A ses origines, le transport de la dynamite de Paulilles est susceptible d’être effectué selon trois modes distincts : route, chemin de fer et navigation. En attendant la résolution de la question du transport par chemin de fer, intervenant en 1879, le transport des matières explosives se fait de deux manières : « par charroi » et « par bateaux et navires »[1]. Conformément à une législation instituée à compter de 1875, un personnel spécifique est alors chargé d’escorter la dynamite, lors de son transport par voie de terre.

Dans un premier temps, il s'agit de détachements de gendarmerie, nommés par ordre des préfets lorsque ceux-ci autorisent la traversée de leurs départements par les convois de dynamite. Des convoyeurs agréés sont ainsi nommés, et leurs fonctions sont ensuite étendues au transport de la dynamite par chemin de fer. L’escorte accompagnant la dynamite issue de l’industrie privée devient dès lors une escorte civile ; elle demeure militaire pour les explosifs de l’Etat. Postérieurs à 1885, quelques exemples concernant la première catégorie de ce personnel se rapportent à la dynamiterie de Paulilles.

Escorte civile de la dynamiterie de Paulilles

Concernant la fabrique des Pyrénées-Orientales, certains patronymes figurent notamment dans la série Z des archives départementales, dans la partie des fonds relatifs à la sous-préfecture de Céret. La législation prévoit en effet que le personnel d’escorte soit agréé par arrêté préfectoral et qu’il prête serment devant le juge de paix local.

A la dynamiterie de Paulilles est ainsi engagé François Vilarem, cultivateur, né et domicilié à Banyuls sur Mer. Celui-ci est nommé « pour escorter et garder jusqu’au départ des trains les convois de dynamite qu’il se propose d’expédier ». Agréé par la préfecture le 2 novembre 1886, il prête serment devant le juge de paix du canton d’Argelès-sur-Mer[2].

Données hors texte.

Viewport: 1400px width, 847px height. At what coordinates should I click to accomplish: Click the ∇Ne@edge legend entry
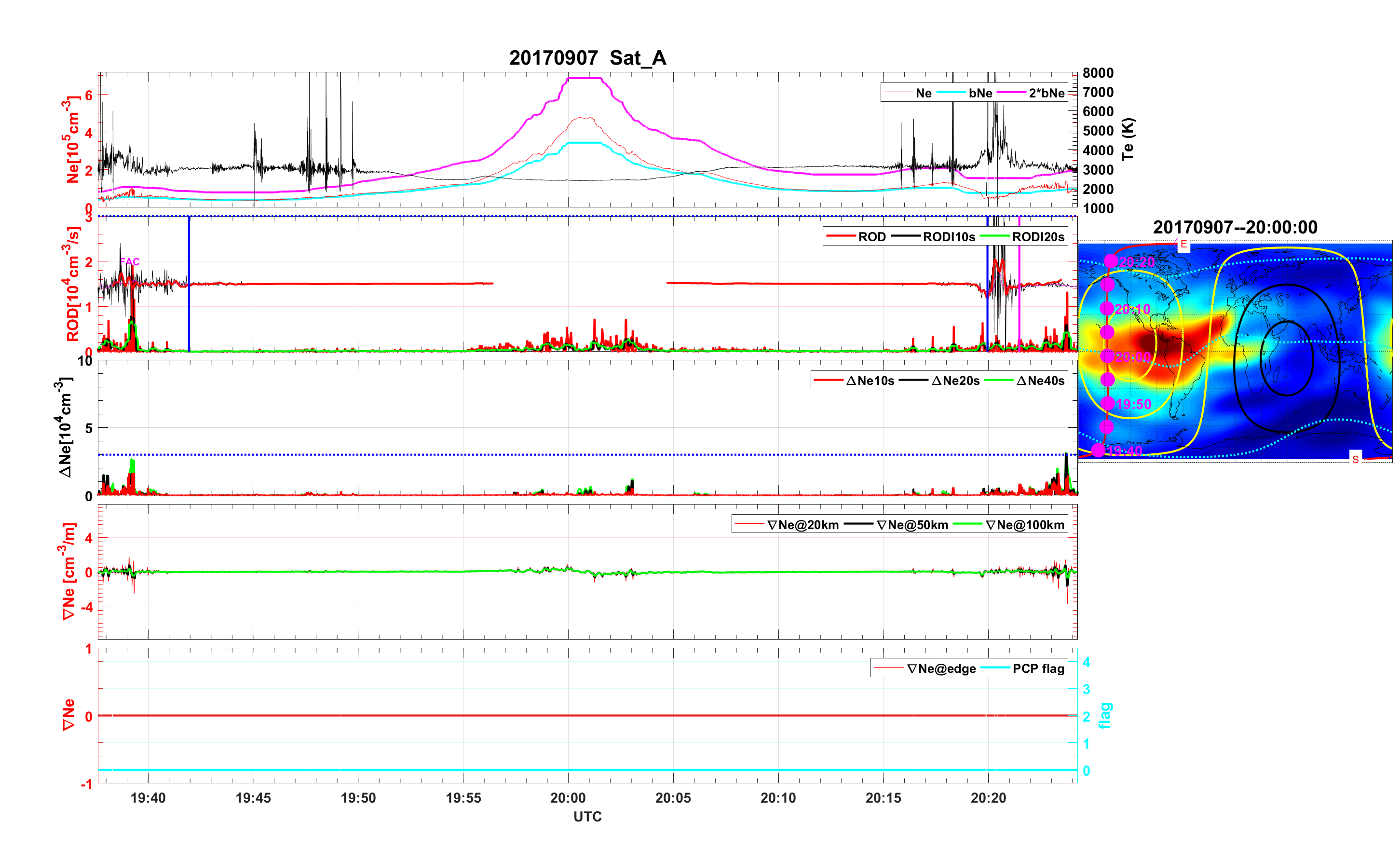coord(941,669)
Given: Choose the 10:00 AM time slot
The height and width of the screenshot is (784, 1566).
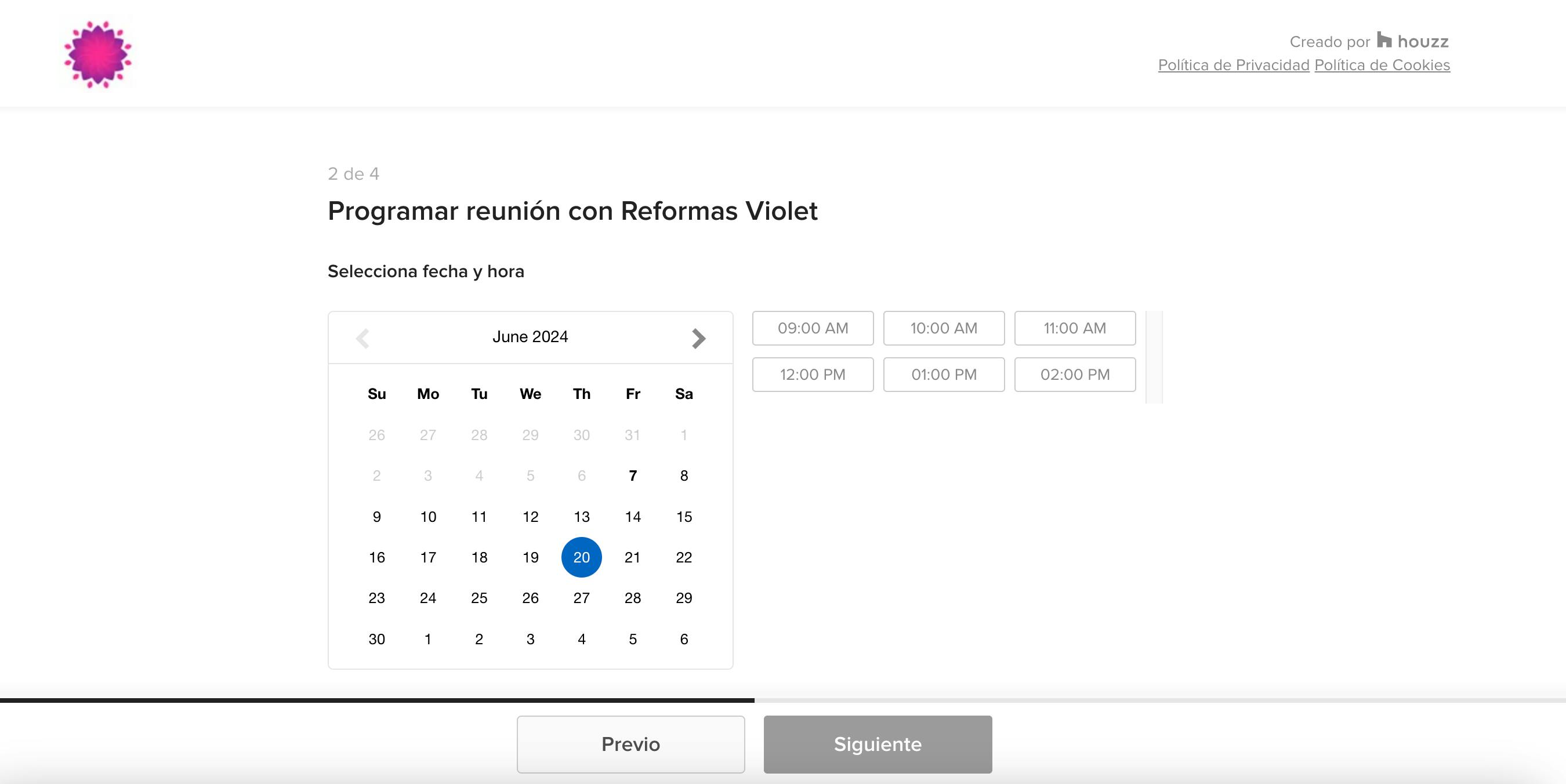Looking at the screenshot, I should click(x=944, y=328).
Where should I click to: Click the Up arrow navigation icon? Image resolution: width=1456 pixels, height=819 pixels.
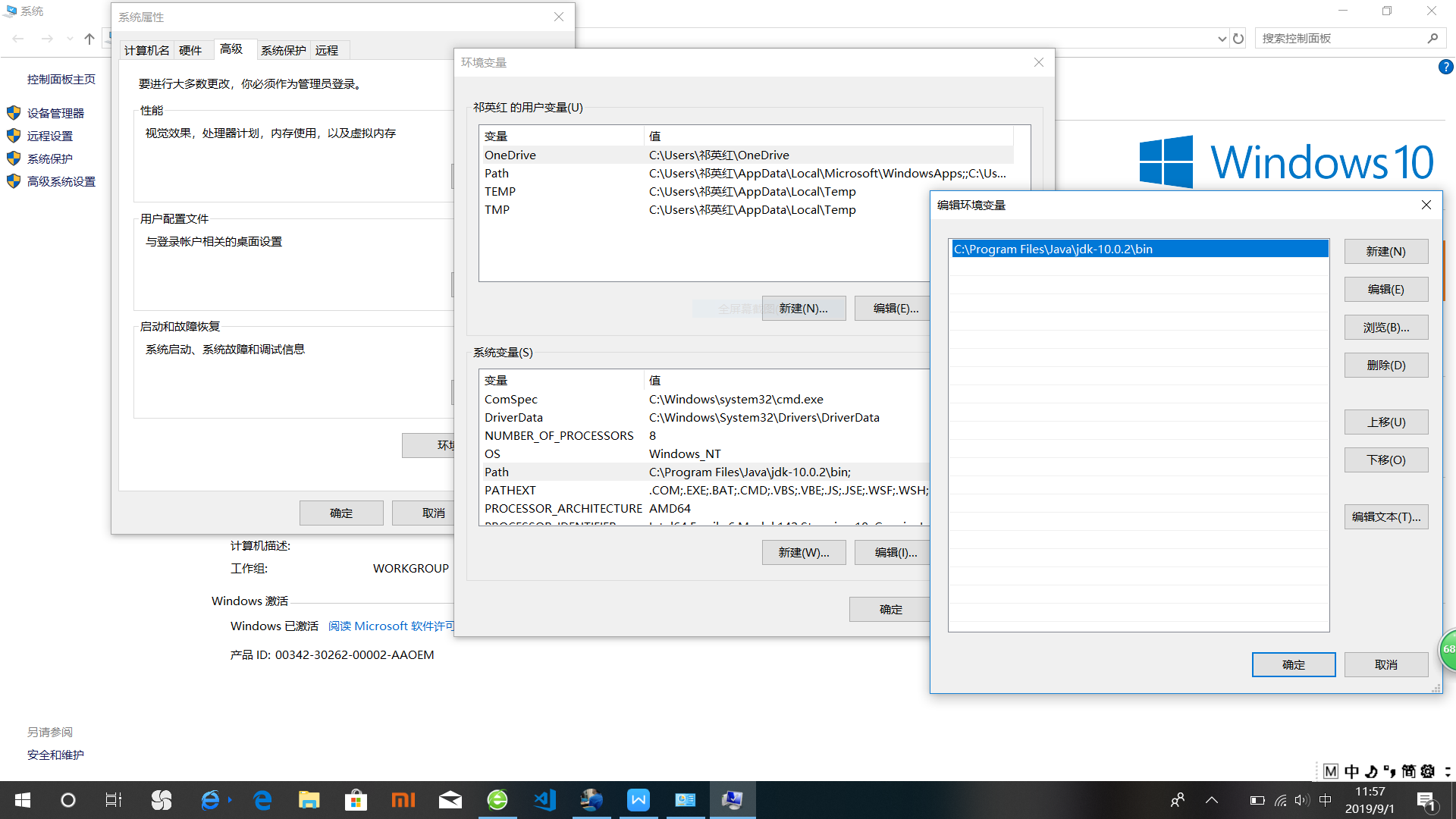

Une autre mention est celle de Dominique Jean Joseph Payrou, nommé « garde particulier à la surveillance de l’usine de Paulilles et pour le convoi de la dynamite ». Sa nomination intervient par arrêté du 17 mars 1899, et figure au sein des registres de la sous-préfecture de Céret (n°441).

Une troisième mention concerne François Bonaventure Solane, 43 ans, né à Banuyls-sur-Mer le 11 juin 1856, devenu « garde particulier à la surveillance de l’usine et des convois ». Agréé par arrêté du 22 janvier 1900, il figure dans les mêmes listes d’archives (n°479)[3].

Le métier d’escorteur : un métier à risques

Au-delà de ces quelques mentions[4], ce personnel particulier devrait faire l’objet d’un relevé systématique, notamment en ce qui concerne le transport par voie de terre. Celui-ci permettrait dans un second temps le recensement des accidents liés non plus à la fabrication, mais au transport des matières explosives. Le poste de convoyeur constitue de fait une fonction à risques, liée tant à la longueur qu’à la lenteur des trajets terrestres.

Les premiers convoyeurs connus, autres que ceux mentionnés ci-dessus, sont d’ailleurs victimes de tragiques accidents, dont les archives privées de la Société Générale pour la Fabrication de la Dynamite ainsi que la presse, se font l’écho. L’explosion la plus notoire est celle du fort de Joux, survenue en 1877[5]. Modernisé par Joseph Joffre en 1871, ce fort jurassien a bénéficié d’une restauration après sa destruction partielle, et a été classé au titre des monuments historiques en 1996[6].

Ainsi les premiers transports d’explosifs par voie de terre renseignent-ils sur la destruction de biens, autant que sur celle de personnes.

E. PRACA



[1] Archives de la société, A.G. ordinaire du 23 octobre 1878.

[2] ADPO, 8S170.

[3] ADPO, 1Z2. Sous-préfecture de Céret. Registre des arrêtés.

[4] Voir par ex. autre mention in ADPO, 1Z2, n°400, 1915.

[5] Voir articles spécifiques.

[6] Article Wikipedia : Fort de Joux. Peu de mentions cependant de l’explosion de 1877.

 

BIBLIOGRAPHIE

PRACA E, Les trafics commerciaux. Usine de dynamite de Paulilles, Conservatoire du Littoral Languedoc-Roussillon, étude n°5, Perpignan, 2004.